* [WHAT NEEDS TO BE DONE]
Answer these questions using the Raman shift calculator text.
(a) In what unit does spectroscopy usually report Raman shift?
(b) What kind of shift does a positive result from the calculator indicate?
(c) When should the first panel be used?

* [SELECTED EXTRACT]
Raman Shift Calculator
Use this tool to calculate Raman shift from two wavelengths, or calculate scattered wavelength from a known Raman peak.
1) Wavelengths → Raman Shift
2) Laser + Shift → Scattered Wavelength
Convention used: Raman shift (cm⁻¹) = (10⁷/λlaser) − (10⁷/λscattered), with wavelengths in nm.
What is Raman shift?
Raman shift tells you how much vibrational energy a molecule gains or loses when light scatters from it. Instead of reporting that change in wavelength directly, spectroscopy usually reports the shift in inverse centimeters (cm⁻¹). This makes peak positions comparable even when different laser wavelengths are used.
In practical terms, the Raman peak position corresponds to specific molecular vibrations. For example, carbon materials, polymers, silicon, pharmaceuticals, and biomolecules each have characteristic Raman bands that help with identification and quality control.
Formula used in this calculator
The calculator uses the standard wavenumber relationship:
- λlaser is the excitation wavelength in nm.
- λscattered is the measured scattered wavelength in nm.
- 10⁷ / λ(nm) converts nm to wavenumber (cm⁻¹).
If the result is positive, you have a Stokes shift. If negative, it is Anti-Stokes using signed convention.
How to use the calculator
Method 1: Known laser and detected wavelength
Use the first panel when your instrument gives peak location in wavelength units (nm):
- Enter the excitation laser wavelength.

Stored items
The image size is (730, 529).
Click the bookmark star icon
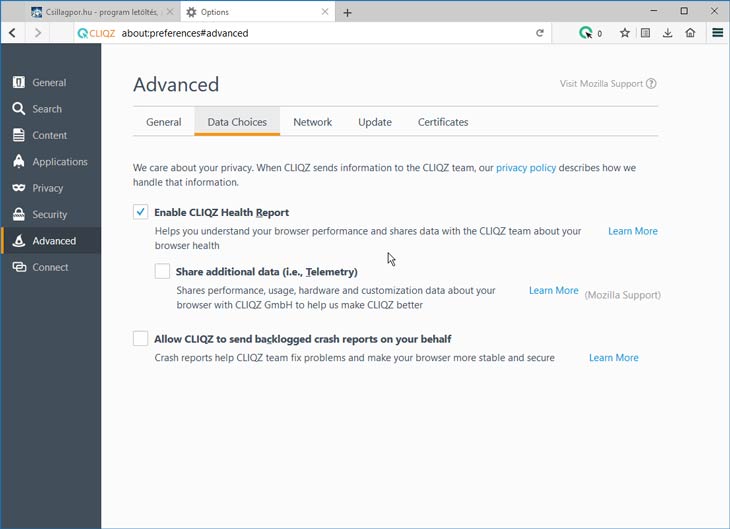(625, 33)
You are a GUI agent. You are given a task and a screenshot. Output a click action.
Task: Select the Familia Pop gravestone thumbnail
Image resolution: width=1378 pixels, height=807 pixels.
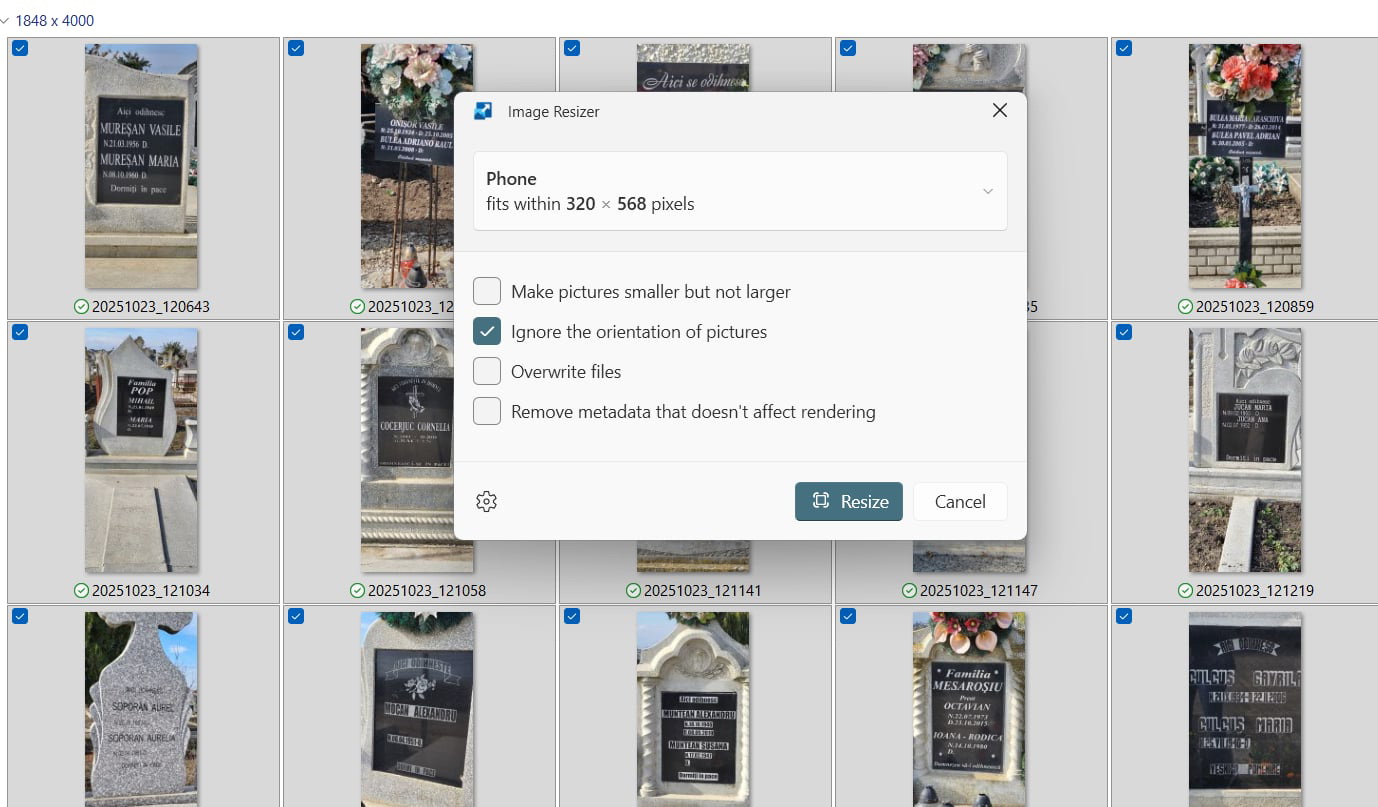(141, 450)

* [SOLUTION FOR THIS TASK]
(a) Inverse centimeters (cm⁻¹).
(b) A Stokes shift.
(c) When the instrument gives the peak location in wavelength units (nm).